### Work to be completed
Could you rewrite the lines from the line with "Task: Click the white" to the line with "click(726, 431)", both included, keeping every request and offsetting each coordinate in the answers by 17?
:: Record list
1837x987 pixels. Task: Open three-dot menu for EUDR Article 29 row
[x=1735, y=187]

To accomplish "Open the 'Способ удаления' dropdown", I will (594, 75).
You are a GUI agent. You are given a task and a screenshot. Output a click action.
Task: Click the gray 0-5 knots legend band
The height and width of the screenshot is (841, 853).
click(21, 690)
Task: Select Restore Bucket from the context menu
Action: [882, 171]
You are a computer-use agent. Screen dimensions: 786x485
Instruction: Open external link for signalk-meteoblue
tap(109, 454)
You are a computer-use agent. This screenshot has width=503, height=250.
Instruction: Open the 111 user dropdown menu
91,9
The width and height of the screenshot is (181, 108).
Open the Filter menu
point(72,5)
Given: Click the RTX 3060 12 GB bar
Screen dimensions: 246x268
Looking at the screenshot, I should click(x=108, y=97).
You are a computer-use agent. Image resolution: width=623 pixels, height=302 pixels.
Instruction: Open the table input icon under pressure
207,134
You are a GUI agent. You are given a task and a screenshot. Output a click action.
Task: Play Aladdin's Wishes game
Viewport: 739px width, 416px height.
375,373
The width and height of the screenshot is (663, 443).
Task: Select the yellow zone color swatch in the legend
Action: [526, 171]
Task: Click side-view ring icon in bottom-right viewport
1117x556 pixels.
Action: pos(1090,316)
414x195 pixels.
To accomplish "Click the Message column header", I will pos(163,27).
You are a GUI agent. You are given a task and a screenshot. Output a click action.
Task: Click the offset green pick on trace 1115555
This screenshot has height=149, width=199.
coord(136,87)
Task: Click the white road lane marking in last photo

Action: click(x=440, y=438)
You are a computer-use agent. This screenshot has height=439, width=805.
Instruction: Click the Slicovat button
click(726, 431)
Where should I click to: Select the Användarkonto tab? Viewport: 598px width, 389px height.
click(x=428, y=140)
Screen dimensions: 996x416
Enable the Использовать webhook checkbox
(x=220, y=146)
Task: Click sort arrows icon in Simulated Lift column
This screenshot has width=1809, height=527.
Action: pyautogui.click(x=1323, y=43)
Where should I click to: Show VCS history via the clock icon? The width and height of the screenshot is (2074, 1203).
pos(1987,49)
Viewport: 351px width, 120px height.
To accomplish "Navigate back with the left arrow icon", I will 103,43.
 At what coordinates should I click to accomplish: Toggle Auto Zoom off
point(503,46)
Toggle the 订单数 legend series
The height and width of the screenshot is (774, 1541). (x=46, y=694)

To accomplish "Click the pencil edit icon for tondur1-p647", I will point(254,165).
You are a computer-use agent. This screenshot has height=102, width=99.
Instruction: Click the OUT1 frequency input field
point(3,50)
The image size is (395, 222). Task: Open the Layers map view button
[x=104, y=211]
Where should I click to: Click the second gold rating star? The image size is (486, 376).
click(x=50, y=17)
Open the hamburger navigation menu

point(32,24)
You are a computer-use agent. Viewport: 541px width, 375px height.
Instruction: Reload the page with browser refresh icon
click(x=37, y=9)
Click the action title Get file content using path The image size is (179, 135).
::::
### Result below
Task: Click the white road lane marking in last photo

Action: click(x=457, y=455)
You are a computer-use agent. This screenshot has height=439, width=805.
Instruction: Click the Slicovat button
click(743, 448)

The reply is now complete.